Published
NNPs are intensivists that work in a setting requiring knowledge of critical care medicine and doing invasive procedures, not to mention frequent resuscitation, so...of course we are paid higher than the average, not really to do with people's ages. As a new grad NP with 6 years of RN experience, I made $95k right out of school working 40 hours a week in a low cost of living area.
Psych NP salary is variable, but supply v. demand may yield high salaries. With salary and bonus combined my beginning salary is close to 200k in an office setting with three day weekends. This is the Southern U.S. I am of the opinion RN experience should have no bearing on NP pay or responsibility.
LiveFit99
48 Posts
I'm trying to plot out my future career and compensation matters. Can anyone speak to pay differences among specialties, real apples to apples differences?
Anywhere I've seen pay per hour reports just takes yearly salary and extrapolates to 40 hours per week. However, I've also seen that different specialties average different hours per week, and different average years experience.

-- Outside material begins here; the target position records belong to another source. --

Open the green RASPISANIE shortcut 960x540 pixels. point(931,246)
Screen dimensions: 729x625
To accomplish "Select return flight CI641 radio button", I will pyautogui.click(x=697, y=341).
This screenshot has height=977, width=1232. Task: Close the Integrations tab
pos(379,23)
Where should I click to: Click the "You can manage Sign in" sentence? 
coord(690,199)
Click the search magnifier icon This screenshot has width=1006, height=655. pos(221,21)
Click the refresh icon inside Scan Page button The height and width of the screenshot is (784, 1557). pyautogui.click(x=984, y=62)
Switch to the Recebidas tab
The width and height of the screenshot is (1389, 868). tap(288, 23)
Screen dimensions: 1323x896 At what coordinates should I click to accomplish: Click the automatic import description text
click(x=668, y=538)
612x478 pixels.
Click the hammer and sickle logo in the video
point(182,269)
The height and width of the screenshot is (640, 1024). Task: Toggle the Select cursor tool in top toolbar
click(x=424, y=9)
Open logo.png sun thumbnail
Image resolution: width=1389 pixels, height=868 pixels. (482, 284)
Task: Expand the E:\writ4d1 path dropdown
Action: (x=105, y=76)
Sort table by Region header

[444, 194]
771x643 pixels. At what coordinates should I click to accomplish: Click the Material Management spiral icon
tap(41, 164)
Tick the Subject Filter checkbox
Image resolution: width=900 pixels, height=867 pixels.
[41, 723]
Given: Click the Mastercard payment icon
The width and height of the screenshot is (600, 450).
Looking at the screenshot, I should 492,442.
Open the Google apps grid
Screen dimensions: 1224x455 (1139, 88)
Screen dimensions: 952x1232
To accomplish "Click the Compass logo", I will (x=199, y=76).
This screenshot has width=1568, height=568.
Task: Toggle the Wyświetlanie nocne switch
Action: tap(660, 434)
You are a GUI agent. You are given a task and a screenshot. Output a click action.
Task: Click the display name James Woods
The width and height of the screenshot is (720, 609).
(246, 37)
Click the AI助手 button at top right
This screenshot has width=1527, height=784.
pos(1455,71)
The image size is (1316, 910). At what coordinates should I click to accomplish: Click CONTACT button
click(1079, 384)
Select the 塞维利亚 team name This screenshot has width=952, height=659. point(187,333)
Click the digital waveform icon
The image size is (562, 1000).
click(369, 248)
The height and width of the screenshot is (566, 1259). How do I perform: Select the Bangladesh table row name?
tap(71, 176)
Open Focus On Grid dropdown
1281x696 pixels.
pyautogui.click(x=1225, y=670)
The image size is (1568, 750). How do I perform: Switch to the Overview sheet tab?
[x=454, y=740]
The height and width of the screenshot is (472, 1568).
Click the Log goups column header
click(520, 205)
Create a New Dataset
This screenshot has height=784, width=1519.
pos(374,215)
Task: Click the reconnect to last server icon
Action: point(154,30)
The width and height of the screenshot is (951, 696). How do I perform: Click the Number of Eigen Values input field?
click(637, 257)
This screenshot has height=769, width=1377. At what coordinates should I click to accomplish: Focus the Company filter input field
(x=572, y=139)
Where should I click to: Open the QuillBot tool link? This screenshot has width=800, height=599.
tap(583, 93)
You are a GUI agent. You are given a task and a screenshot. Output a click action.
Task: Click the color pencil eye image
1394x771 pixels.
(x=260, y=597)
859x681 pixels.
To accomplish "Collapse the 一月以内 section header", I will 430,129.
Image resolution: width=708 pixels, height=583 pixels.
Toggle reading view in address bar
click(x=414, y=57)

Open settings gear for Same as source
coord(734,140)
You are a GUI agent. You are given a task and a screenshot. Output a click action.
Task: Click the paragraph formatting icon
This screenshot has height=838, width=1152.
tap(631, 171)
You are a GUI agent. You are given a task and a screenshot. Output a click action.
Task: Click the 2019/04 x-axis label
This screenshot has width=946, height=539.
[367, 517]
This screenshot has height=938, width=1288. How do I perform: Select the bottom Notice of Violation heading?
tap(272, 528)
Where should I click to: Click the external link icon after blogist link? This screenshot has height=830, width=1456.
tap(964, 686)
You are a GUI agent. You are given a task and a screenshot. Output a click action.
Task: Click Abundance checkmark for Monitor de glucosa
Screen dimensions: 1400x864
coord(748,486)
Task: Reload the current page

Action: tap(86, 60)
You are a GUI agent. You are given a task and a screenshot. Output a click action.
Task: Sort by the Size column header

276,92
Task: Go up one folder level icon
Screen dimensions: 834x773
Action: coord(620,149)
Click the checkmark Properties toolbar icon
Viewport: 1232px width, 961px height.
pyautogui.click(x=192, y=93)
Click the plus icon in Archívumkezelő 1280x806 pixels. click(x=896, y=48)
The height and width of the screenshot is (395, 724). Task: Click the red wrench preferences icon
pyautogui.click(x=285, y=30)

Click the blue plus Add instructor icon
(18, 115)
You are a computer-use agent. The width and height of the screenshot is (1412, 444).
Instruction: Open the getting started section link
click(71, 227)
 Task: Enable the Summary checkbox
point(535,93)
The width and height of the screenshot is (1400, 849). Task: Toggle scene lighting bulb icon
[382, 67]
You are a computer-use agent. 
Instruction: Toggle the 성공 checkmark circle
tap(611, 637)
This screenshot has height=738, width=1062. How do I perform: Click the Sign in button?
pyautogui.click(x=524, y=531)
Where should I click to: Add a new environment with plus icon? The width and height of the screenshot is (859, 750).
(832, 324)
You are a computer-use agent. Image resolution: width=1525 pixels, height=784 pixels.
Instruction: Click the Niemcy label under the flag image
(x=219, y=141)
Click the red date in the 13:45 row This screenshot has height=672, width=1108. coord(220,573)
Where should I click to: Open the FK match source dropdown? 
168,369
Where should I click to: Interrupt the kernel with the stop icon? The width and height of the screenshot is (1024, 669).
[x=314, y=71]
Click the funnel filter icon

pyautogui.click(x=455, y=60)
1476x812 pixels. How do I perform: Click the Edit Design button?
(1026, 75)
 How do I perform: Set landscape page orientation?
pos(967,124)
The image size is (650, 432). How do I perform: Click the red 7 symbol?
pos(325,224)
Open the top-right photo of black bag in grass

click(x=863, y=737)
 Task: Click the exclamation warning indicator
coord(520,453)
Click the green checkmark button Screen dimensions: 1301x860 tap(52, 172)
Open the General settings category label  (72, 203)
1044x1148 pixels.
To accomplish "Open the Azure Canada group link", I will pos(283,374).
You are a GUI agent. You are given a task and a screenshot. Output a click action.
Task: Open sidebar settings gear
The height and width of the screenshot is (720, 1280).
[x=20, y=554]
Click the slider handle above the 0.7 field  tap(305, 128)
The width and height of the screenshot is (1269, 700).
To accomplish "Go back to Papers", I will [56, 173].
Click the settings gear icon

In particular, pediatric NP were listed around 33 hours/week vs acute care at 40 hours/week. Well jeez, I would expect lower salary if working 20% fewer hours! Also, neonatal NP are some of the oldest, so perhaps more years experience explains their higher salaries.
Anyone have first hand knowledge about true compensation differences among specialties? Especially critical care, pediatric, and neonatal NP?